Alaska Oceans Network, ANCHORAGE, USA

Theme: TH1

The North Pacific groundfish fisheries are being managed without regard for the health of Alaska’s marine ecosystems or of indigenous communities. The North Pacific is one of the most productive marine ecosystems in the world. Subsistence use of marine species has sustained Alaska Natives and our cultures for millennia. However, this now may be at risk. Recently, the U.S. Department of Commerce concluded that many U.S. fisheries are overfished; including Alaska’s oceans. Dramatic declines in the Bering Sea populations of sea lions, fur seals, harbor seals, spotted seals, sea otters, crab, shrimp, salmon and numerous species of sea birds, are compelling indicators of an ecosystem in trouble.

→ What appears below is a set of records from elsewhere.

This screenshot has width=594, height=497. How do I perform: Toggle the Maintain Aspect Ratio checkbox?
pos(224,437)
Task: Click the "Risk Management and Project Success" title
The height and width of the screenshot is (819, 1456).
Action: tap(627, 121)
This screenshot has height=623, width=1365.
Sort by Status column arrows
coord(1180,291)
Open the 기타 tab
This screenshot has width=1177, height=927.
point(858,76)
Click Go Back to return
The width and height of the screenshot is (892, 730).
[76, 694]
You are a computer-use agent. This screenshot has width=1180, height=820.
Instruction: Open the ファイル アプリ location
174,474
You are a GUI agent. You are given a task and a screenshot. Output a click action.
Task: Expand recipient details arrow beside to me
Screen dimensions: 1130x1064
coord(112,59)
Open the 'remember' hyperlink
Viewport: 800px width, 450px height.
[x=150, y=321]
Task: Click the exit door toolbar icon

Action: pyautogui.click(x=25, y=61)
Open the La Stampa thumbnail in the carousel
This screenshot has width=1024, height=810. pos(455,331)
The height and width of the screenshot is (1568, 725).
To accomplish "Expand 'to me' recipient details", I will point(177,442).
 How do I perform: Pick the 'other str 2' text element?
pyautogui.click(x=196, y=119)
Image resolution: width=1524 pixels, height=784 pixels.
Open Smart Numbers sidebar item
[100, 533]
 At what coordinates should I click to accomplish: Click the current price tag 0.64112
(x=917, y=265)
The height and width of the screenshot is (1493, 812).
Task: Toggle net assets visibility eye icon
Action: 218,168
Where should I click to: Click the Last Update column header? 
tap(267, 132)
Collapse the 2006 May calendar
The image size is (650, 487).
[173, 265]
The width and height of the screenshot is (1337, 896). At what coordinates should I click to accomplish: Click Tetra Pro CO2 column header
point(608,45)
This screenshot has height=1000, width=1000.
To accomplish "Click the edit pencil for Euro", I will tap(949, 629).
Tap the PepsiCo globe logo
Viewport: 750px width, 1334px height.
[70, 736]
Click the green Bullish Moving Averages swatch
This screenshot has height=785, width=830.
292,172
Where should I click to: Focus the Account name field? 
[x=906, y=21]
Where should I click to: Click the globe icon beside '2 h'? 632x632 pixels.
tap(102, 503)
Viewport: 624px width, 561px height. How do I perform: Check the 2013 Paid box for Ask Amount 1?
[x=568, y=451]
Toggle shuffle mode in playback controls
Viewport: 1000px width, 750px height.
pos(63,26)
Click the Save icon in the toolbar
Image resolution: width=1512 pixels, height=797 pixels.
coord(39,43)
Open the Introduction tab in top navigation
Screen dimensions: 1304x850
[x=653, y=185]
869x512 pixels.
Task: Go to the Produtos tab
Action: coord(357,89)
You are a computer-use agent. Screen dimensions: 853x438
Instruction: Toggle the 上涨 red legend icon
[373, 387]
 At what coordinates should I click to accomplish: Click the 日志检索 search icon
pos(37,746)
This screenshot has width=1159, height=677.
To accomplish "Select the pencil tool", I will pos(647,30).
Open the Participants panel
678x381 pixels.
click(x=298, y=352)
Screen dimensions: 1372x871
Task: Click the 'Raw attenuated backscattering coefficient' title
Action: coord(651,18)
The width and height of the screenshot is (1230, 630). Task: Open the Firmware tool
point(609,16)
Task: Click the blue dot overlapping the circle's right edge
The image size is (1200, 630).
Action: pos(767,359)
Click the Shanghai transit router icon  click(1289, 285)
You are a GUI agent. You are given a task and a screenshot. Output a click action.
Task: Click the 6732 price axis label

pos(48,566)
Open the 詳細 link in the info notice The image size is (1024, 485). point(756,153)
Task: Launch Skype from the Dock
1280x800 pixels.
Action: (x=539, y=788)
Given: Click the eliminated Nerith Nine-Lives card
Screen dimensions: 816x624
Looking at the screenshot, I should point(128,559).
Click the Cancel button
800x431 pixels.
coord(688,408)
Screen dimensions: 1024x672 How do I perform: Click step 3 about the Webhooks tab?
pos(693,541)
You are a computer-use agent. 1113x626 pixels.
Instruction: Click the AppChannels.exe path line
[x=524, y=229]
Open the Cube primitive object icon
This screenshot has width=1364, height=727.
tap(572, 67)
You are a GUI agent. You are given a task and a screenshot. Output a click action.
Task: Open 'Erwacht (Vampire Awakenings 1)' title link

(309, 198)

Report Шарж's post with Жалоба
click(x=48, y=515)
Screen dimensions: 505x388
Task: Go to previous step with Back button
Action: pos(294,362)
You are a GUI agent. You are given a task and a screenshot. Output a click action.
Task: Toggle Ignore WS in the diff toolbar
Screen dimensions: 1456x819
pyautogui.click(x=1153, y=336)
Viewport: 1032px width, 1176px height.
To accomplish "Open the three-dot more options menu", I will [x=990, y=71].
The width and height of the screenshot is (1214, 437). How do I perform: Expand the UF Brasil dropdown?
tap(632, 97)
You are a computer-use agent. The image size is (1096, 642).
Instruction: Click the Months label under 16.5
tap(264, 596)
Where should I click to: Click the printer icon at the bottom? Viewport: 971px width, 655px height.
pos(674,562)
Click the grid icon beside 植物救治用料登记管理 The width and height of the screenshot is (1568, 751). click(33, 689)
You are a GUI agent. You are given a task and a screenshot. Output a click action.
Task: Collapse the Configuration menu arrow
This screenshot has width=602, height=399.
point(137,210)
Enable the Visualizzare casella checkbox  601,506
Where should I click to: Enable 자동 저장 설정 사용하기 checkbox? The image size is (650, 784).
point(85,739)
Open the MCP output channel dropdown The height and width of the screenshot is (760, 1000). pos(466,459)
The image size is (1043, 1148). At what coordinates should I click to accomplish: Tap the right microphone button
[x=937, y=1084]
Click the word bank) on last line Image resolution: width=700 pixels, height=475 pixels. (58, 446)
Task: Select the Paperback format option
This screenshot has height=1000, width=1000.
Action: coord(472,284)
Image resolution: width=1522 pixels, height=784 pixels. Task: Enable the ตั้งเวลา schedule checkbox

The sustained and precipitous declines of these marine species in the North Pacific are the direct result of adverse environmental circumstances combined with fisheries mismanagement; in which maximizing the quantity of fish harvested is allowed with little thought of the effect of high volume fishing on other species or Alaska’s indigenous communities. The magnitude of the decline of fish and wildlife in the Bering Sea is a serious and immediate threat to the viability of indigenous coastal and river cultures throughout Alaska. The survival of marine species and that of Alaska’s indigenous peoples rely on healthy marine ecosystems. An ecosystem-based strategy to preserve the productivity of the North Pacific ecosystem must be developed. The establishment of marine protected areas in Alaska, where coastal indigenous communities co-manage the MPAs using Traditional Knowledge and Wisdom on an equal basis with Science, is in order.